Smoking is an established risk factor for postoperative complications including poor wound healing. This modifiable risk factor is especially relevant in elective plastic surgical (PS) cases compared with urgent general surgical (GS) procedures. From 2005-2014, the U.S. adult smoking rate decreased from 20.9% to 16.8%. This study aims to investigate (1) whether smoking prevalence in the PS and GS patients paralleled national trends and (2) whether the postoperative complication profiles differ in PS and GS procedures when smoking is isolated as an independent risk factor.
The American College of Surgeons National Surgical Quality Improvement Program (ACS-NSQIP) database was used to examine smoking prevalence and 30-day postoperative complications in patients who underwent PS and GS procedures. Common plastic surgical procedures where extensive planes of dissection make wound healing a greater concern and common general surgical procedures were selected for comparative analysis. Patients were propensity matched for demographics and comorbidities to isolate smoking as a risk factor.
A total of 294,903 (36,454 PS and 258,449 GS) patients from 2005-2014 were examined. The smoking rates in GS cohort paralleled national trends (R=-0.85). Smoking rates in PS patients were lower than the national census for all years studied (p<0.01) (Figure). After propensity matching, GS smokers continued to be more comorbid compared to respective nonsmokers, with greater incidences of diabetes, hypertension, dypsnea, and prior cardiac surgery (p<0.01). After propensity matching, PS smokers were not significantly different than nonsmokers in demographics or comorbidities. Smokers had increased rates of superficial surgical site infections (SSI) (p<0.01), PE (p<0.01), and MI (p<0.02) for GS cohort, but not for PS cohort. Both PS and GS smokers had increased incisional dehiscence (p<0.01), deep SSI (PS: p=0.01, GS: p<0.01), and reoperation (p<0.01). Further analysis based on duration of smoking found that patients with ≥11 pack-years experienced significant increases in incidences of deep SSI (PS: p=0.02, GS: p=0.02) and reoperation (PS: p=0.05, GS: p<0.01). In GS smokers only, ≥ 21 pack-years was associated with increased sepsis (p<0.01), MI (p=0.04) and organ/space SSI (p<0.01), and ≥ 31 pack-years was associated with increased incisional dehiscence (p<0.01). Bleeding, graft failure, and deep vein thrombosis rates were not significantly different between smokers and nonsmokers in either PS or GS cohort.

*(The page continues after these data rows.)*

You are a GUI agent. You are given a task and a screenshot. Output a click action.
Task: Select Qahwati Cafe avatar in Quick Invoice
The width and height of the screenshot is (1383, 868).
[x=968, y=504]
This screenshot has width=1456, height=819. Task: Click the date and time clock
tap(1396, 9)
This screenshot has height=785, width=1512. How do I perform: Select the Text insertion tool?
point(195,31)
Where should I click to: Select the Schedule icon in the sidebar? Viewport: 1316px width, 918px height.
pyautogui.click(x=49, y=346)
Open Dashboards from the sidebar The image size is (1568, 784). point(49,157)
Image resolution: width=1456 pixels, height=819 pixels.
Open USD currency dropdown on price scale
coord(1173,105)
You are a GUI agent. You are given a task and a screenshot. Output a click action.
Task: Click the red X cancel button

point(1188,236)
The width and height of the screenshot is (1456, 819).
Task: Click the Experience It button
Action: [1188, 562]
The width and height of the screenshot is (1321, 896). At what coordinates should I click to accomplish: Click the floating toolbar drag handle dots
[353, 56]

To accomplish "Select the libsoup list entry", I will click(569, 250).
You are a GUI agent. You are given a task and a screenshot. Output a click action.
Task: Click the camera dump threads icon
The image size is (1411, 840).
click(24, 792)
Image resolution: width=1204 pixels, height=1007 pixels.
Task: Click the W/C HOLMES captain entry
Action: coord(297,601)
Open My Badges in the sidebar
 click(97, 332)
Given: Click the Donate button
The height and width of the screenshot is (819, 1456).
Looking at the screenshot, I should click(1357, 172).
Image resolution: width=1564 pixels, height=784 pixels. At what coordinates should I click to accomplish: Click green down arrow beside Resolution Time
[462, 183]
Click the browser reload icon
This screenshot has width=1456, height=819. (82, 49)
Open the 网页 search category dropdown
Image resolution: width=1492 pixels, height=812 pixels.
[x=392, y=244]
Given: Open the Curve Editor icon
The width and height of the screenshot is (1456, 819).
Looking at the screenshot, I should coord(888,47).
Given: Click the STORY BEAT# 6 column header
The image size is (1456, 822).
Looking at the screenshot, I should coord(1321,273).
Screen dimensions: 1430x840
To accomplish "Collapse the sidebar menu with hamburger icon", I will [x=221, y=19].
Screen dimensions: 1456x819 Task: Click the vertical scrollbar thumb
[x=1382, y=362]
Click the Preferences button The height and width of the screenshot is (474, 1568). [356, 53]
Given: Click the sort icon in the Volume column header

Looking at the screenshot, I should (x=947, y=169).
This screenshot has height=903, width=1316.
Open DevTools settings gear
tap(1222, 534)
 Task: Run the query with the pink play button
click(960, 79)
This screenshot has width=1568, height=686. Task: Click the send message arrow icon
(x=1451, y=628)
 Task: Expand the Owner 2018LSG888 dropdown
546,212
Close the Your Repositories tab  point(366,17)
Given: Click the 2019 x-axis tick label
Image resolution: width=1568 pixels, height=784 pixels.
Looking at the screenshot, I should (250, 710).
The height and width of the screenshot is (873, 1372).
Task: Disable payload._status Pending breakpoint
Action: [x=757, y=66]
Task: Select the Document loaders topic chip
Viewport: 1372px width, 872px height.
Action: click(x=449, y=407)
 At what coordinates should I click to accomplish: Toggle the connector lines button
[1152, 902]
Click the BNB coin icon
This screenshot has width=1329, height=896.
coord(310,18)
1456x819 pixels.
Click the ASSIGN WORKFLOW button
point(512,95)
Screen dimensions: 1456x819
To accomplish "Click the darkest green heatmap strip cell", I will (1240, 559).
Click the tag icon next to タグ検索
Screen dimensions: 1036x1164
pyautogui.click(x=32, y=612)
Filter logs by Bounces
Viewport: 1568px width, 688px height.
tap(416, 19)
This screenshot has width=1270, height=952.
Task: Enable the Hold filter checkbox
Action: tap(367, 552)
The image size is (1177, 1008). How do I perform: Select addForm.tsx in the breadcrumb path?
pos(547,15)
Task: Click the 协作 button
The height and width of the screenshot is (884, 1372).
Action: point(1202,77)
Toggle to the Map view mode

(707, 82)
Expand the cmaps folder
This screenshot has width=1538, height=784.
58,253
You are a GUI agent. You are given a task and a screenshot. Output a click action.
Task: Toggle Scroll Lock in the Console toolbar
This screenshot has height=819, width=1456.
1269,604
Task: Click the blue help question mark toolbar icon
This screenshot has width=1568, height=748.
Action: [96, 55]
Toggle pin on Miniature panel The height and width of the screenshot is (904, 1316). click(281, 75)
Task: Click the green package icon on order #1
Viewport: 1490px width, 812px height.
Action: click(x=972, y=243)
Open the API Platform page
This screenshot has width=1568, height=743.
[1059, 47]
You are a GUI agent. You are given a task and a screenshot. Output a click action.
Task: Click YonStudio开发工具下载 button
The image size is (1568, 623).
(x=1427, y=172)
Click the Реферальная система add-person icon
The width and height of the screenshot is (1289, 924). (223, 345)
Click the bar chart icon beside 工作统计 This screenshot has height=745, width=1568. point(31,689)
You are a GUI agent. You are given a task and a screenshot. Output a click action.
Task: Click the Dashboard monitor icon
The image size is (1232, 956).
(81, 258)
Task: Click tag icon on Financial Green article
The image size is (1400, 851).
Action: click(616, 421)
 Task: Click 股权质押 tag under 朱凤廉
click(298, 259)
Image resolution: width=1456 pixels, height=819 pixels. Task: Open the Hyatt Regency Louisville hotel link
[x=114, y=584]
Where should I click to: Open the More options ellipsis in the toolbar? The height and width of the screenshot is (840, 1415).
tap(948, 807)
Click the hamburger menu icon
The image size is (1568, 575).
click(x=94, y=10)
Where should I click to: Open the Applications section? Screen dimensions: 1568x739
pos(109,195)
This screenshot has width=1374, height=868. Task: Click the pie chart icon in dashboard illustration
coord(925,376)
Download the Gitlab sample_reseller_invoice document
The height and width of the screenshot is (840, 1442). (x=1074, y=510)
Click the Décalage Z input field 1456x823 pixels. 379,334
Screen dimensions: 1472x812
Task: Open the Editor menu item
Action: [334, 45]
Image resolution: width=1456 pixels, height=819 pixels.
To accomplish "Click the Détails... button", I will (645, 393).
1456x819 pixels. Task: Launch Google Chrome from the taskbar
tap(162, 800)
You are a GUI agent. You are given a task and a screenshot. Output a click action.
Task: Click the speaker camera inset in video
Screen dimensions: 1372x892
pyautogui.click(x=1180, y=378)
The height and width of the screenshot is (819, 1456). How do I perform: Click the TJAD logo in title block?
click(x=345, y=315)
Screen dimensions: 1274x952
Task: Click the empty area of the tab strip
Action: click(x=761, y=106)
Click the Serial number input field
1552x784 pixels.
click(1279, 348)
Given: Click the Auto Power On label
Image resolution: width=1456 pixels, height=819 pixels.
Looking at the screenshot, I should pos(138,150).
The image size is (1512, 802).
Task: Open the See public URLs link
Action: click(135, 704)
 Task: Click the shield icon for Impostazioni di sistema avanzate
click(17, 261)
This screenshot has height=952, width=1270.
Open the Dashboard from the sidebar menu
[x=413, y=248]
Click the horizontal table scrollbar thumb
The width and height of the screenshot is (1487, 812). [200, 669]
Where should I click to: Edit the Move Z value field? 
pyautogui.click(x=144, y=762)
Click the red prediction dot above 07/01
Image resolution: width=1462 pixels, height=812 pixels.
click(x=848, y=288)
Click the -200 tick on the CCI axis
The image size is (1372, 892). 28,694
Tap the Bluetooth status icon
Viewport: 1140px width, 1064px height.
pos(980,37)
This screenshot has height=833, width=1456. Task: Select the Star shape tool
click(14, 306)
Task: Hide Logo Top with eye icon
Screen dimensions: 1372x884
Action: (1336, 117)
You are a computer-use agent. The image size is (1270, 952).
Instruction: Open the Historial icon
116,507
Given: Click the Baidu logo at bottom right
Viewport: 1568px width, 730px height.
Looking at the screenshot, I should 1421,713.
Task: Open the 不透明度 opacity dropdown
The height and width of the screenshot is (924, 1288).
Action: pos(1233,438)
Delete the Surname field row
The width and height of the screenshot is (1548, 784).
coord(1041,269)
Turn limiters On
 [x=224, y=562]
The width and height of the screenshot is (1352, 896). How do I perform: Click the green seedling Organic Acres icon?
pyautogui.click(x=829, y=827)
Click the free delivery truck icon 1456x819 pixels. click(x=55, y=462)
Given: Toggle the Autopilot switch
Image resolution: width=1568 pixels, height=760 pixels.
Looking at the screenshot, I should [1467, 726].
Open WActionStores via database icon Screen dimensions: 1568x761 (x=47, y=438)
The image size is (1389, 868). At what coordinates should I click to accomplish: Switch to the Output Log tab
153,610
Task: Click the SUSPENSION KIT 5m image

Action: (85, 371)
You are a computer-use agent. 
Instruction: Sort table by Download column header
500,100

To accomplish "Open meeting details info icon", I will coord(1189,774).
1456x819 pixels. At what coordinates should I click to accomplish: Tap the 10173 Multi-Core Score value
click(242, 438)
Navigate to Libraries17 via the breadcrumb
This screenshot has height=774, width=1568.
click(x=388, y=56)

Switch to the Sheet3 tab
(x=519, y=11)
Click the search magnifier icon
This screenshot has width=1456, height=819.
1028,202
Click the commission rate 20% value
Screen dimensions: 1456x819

This is the first propensity-matched, large-scale database analysis isolating smoking as a risk factor for postoperative complications in PS and GS procedures. The contrast in smoking rates between PS and GS patients may highlight differences in the patient population seeking
these procedures as well as physicians' patient selection for elective procedures. Our data indicates that smoking is an independent and a dose-dependent risk factor in both PS and GS procedures. Finally, these results suggest smoking may have different risk factor profiles for postoperative complications in PS versus GS patient populations emphasizing the need for caution when generalizing general surgical evidence for use in the plastic surgical population.